**Explore the material:**
(a) In the article on growing rhubarb, what does the plant need during winter to produce its best stalks?
(b) Turn the paragraph in the rhubarb article that begins "All varieties grow best" into a short bulleted list, keeping its main facts.
(c) Carry on the article about growing rhubarb from the point where it stops.

**Extract:**
++++++++++++++++++++
27 January 2014
Rhubarb is a good plant to start with for the first-time fruit and vegetable gardener as it doesn't require too much attention and will reward you with tasty stalks when there is little else ready to be harvested in the garden.
Rhubarb is a very hardy plant, and actually needs a period of frost in the winter in order to produce the best stalks, for which it is grown.
All varieties grow best in a fertile, partially shaded, free-draining soil, which should be dug over four weeks before planting. Add as much organic matter as you can to the soil, removing any stones you encounter, as rhubarb plants develop a deep root system.
Although rhubarb can be grown from seed, the best option is to buy one-year-old plants, known as 'crowns', that have been divided from strong, disease-free plants. These should be available at your local garden centre.
Prepare the soil, then plant your rhubarb in late autumn to early winter, digging a hole a little bit wider than the plant. The top of the plant should be at, or just below the soil surface. Gently firm the surrounding soil and water well.
++++++++++++++++++++
**Dataset extract:**
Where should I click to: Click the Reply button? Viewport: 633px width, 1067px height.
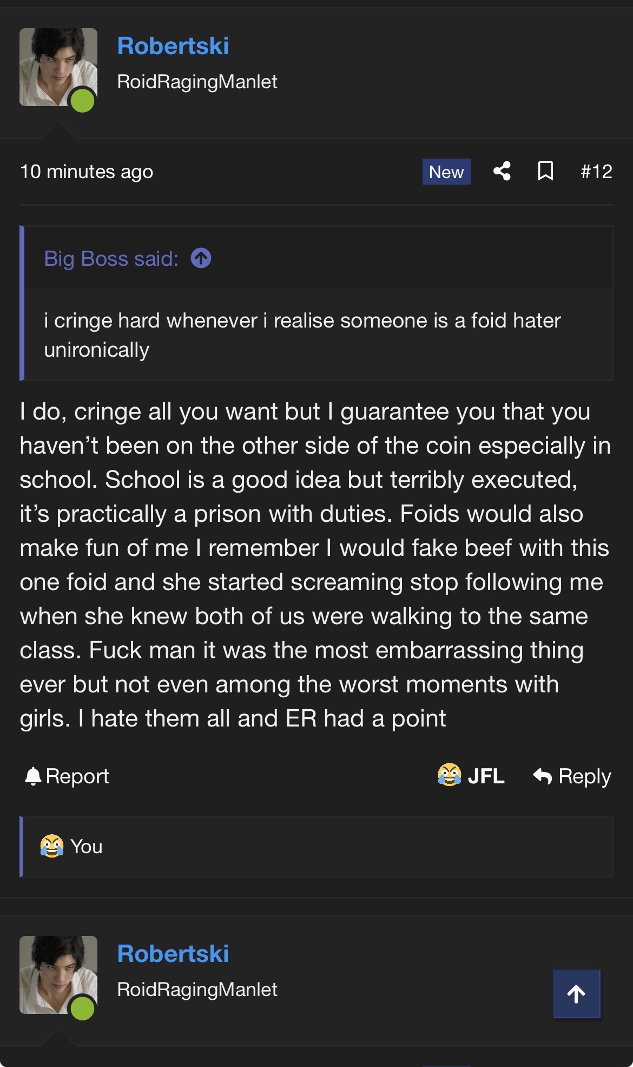572,776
++++++++++++++++++++
**Your written answers:**
(a) A period of frost.

(b)
- All varieties grow best in fertile, partially shaded, free-draining soil.
- Dig the soil over four weeks before planting.
- Add as much organic matter as you can.
- Remove any stones, since rhubarb plants develop a deep root system.

(c)
Bear in mind that many varieties grow to be very large plants, and require a lot of space. Allow about 75cm (30in) between plants for smaller varieties, and up to 120cm (48in) for larger varieties.
Spread a new layer of compost around the plant after the leaves have died down in order to conserve water and suppress weeds. Remove flowers as soon as they appear in the early spring, as allowing flowers to set seed will weaken the plant.
So that your plants stay healthy, divide them every five or six years during winter, rhubarb's dormant period. Split each plant into three or four separate crowns with a spade, ensuring that each crown has an 'eye', or a large bud that will provide next year's shoots. Dig a hole slightly larger than the new plants and place the crown in the hole with its roots facing downwards, and the top of the crown 2.5cm (1in) below the soil surface. Mark the position of the new crown as it won't be visible until new shoots appear above the soil surface in late February or March.
Rhubarb is usually forced in order to produce an earlier harvest of sweeter stems that don't need peeling. Cover outdoor plants with a container or large pot to exclude the light as soon as they begin to show signs of growth.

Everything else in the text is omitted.